I don’t believe for a minute that a court that has taken up arms in a decades-long religious culture war thinks that a decision in Hobby Lobby to bolster the religious liberties of corporations over the objections of their employees stops at the contraception ban. We will be living in Hobby Lobby’s shadow for many years to come.

And it’s not just about Hobby Lobby or McCullen. I find myself worried about a court in which five members are convinced that we sorted out all those pesky race problems in the ’60s, and that women need to be “gently counseled” before they can make a medical decision. (We don’t need “sidewalk counselors” to tell us about “botched abortions.” We have Google.) I worry that this court finds women’s health concerns so unserious that it won’t even engage in a meaningful discussion about them. (It does not afford me great comfort when the court assumes, without explaining, that women’s health care is probably important for argument’s sake, the way Ricky did with Lucy back in the day).

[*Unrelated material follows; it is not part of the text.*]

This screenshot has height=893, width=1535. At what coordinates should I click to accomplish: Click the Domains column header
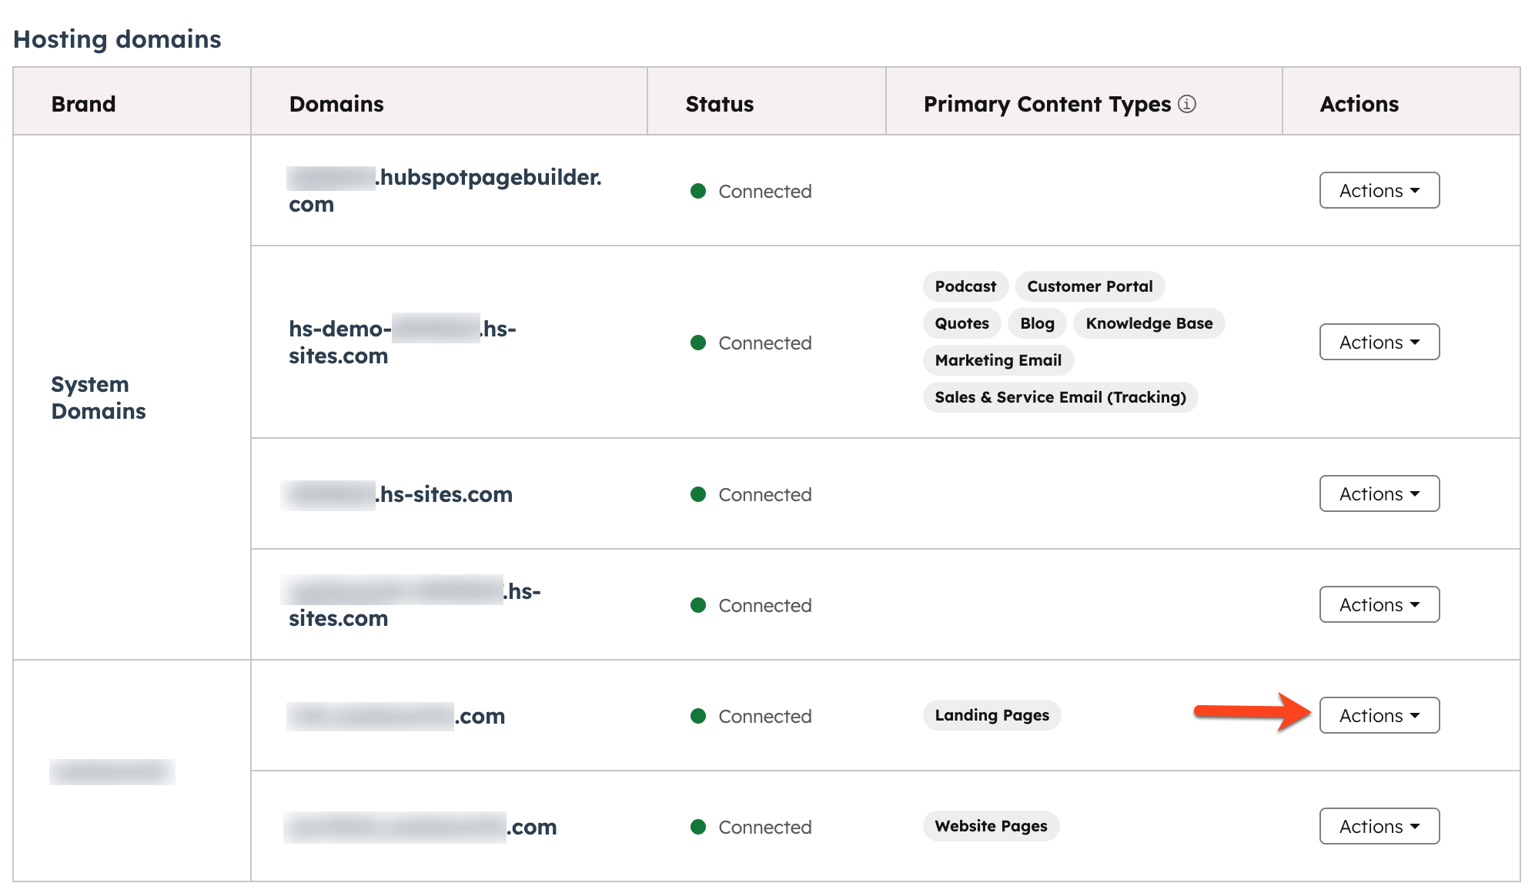pos(336,103)
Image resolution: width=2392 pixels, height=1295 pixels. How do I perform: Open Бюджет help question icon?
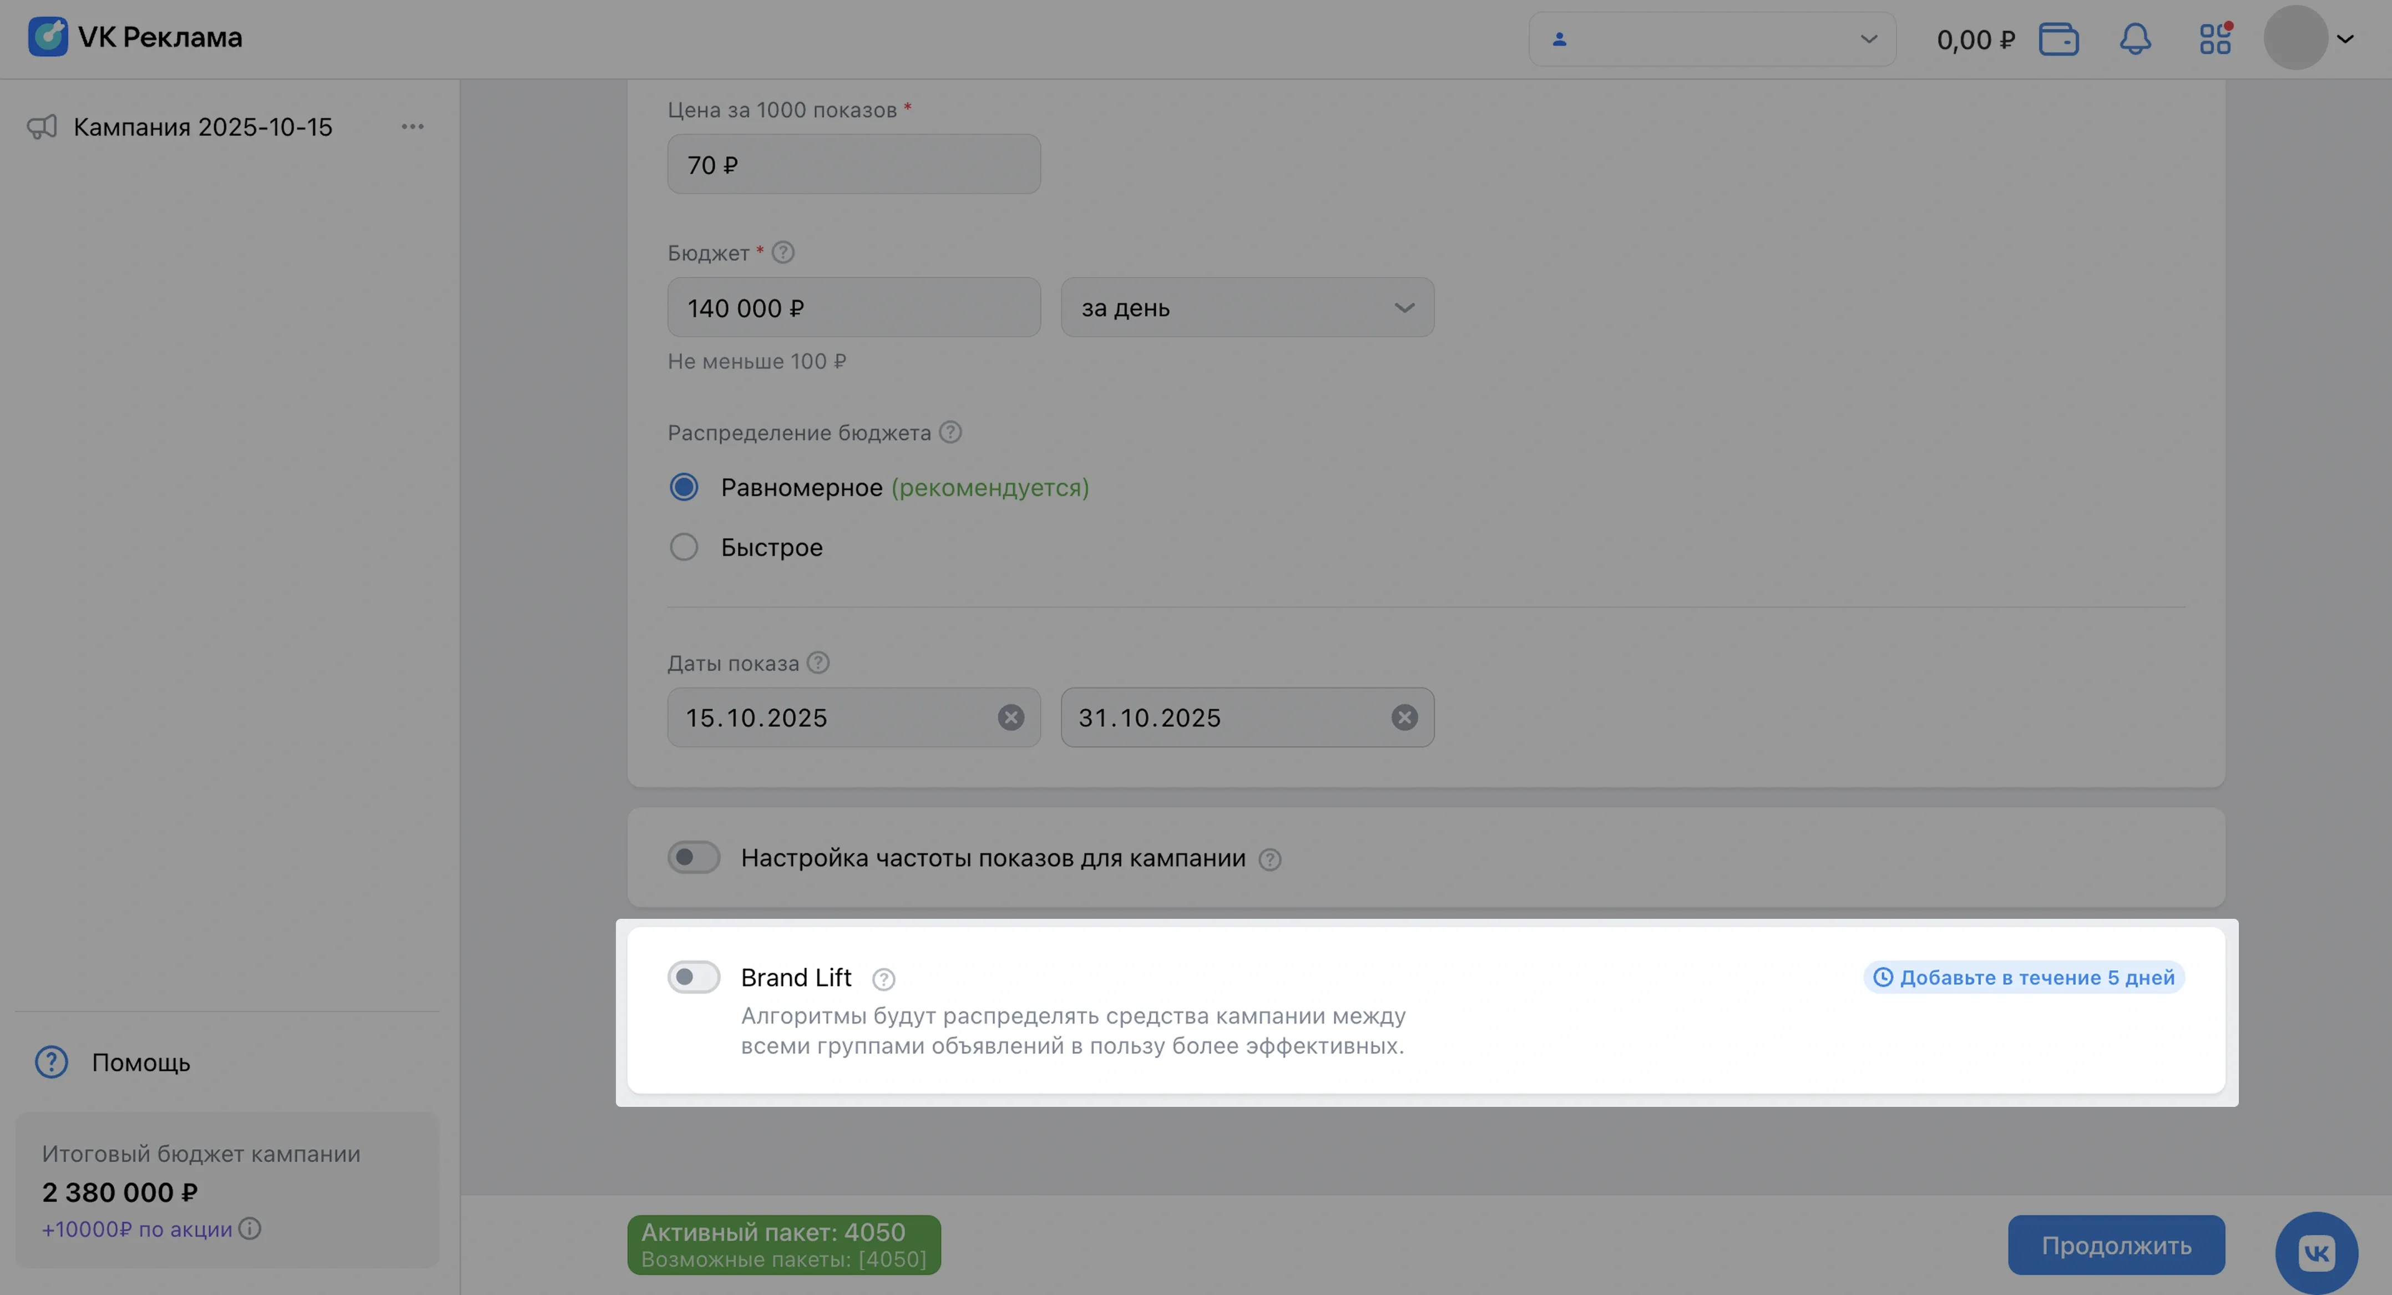pyautogui.click(x=783, y=253)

I have come to the point that, whenever I read the word dignity in a majority opinion, I start to flop sweat. Because the majority doesn’t spare a lot of worry for the dignity of one-half the parties in these cases; the alienation of religious minorities who must sit through sectarian prayers; or the minority students at public colleges; or the voters who feel their voices are drowned out by billionaires in election contests. I worry that some of the justices blind themselves to the ways DNA exonerations have changed everything when it comes to the death penalty, or to the actual needs of a minimum wage worker whose doctor believes she should have an IUD, or the facts that led the mostly women in the home care industry to unionize in Illinois.  There is a big old world out there full of ghost people who are often dismissed with a footnote, as the court waxes eloquent about the “dignity” of non-people—states and for-profit corporations.

I thank all of you for taking time during what, for Supreme Court watchers, really is Oscar week, and for sharing your thoughts and insights. It is always a pleasure and this year, more than ever, reminded me of why. Have a good summer.